**Aim**. Convert the lines below into a numbered list, skipping any blank ones and leaving out the pictures.

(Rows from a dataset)

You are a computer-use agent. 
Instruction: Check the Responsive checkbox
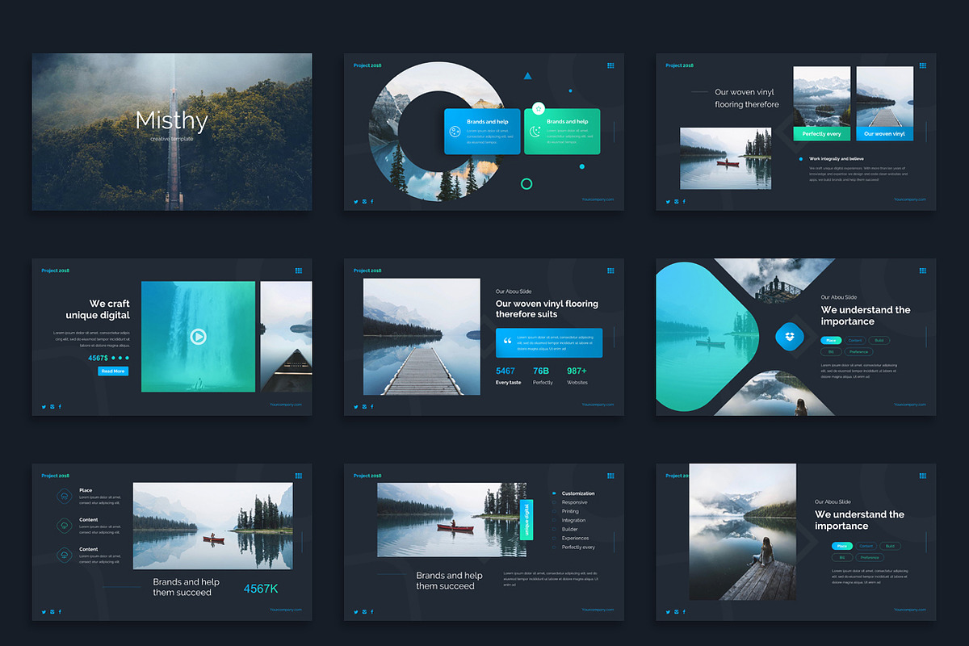554,502
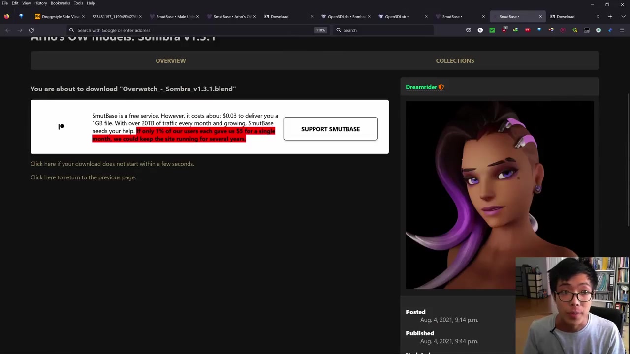Click the Firefox View icon at far left

[x=6, y=17]
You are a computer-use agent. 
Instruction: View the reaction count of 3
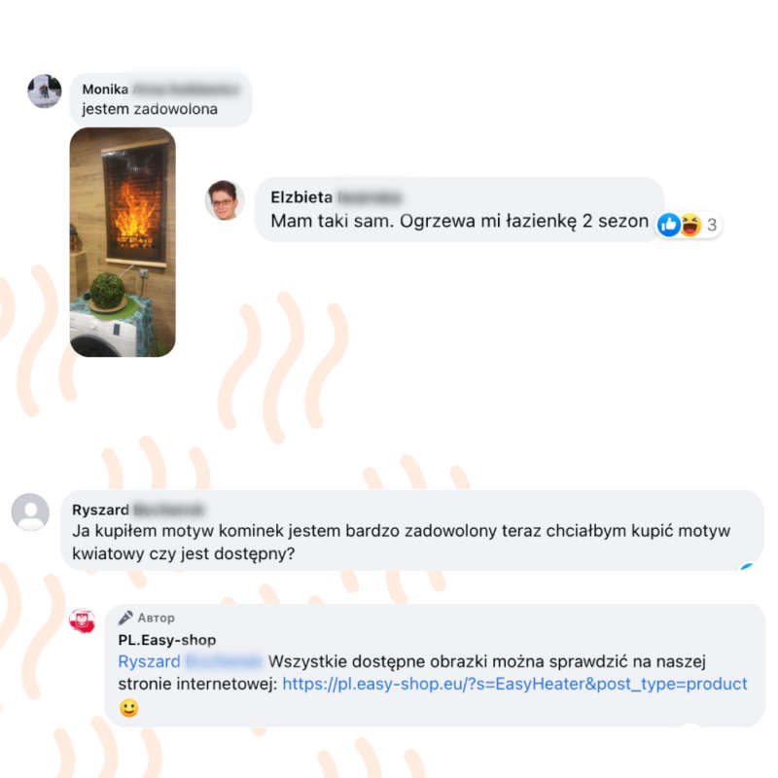click(x=712, y=226)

**The result**.
1. You are a computer-use agent. 
2. Instruction: Check the Responsive checkbox
3. 554,502
4. Click the Firefox View icon at far left
5. [x=6, y=17]
6. You are a computer-use agent. 
7. Instruction: View the reaction count of 3
8. click(x=712, y=226)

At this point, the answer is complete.